La respuesta era obvia: el asesino de Julie. Esa persona, hombre o mujer, quería silenciar a Ken. ¿Y qué más? No lo sabía; quedaban cabos sueltos.
– Papá.
– Dime.
– ¿Tú sospechabas que Ken estuviera vivo?
Tardó en contestar.
– Resultaba más fácil pensar que había muerto.
– No me has contestado.
Su mirada era otra vez vaga.
– Ken te quería mucho, Will.
Dejé que la frase flotara en el aire.
– Pero no era del todo bueno -añadió.
– Eso lo sé -dije.
Dejó que lo asimilara.
– Cuando asesinaron a Julie -añadió-, Ken estaba metido en líos.
– ¿Qué quieres decir?
– Volvió a casa huyendo de algo.
– ¿De qué?
– No lo sé.
Reflexioné al respecto y recordé que había estado unos dos años fuera de casa y que parecía muy nervioso, incluso el día en que me preguntó por Julie. A mí todo aquello me pareció entonces muy raro.
– ¿Te acuerdas de Phil McGuane? -preguntó mi padre.

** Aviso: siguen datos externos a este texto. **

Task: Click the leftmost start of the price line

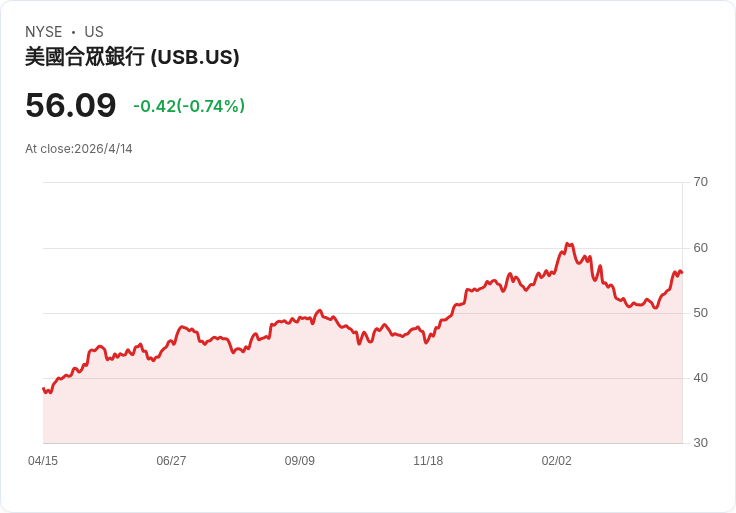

Asentí con la cabeza. Era el antiguo amigo de Ken en el instituto, el «primero de la clase», de quien ahora se decía que estaba «relacionado».
– He oído que se trasladó a la antigua finca de los Bonanno.
– Sí.
Cuando yo era niño, los mafiosos de entonces ocupaban la finca más importante de Livingston, una propiedad con una inmensa verja de hierro, con la puerta de entrada flanqueada por dos leones de piedra. Corría el rumor -algo habitual en las comunidades de zonas residenciales, donde hay rumores de todo tipo- de que en ella había cadáveres enterrados; se decía que la verja estaba electrificada y que, si alguien intentaba llegar a la casa por el bosque de atrás, tiraban a matar. Dudo mucho que aquellas historias fuesen ciertas, pero la policía acabó deteniendo a Bonanno a la edad de noventa y un años.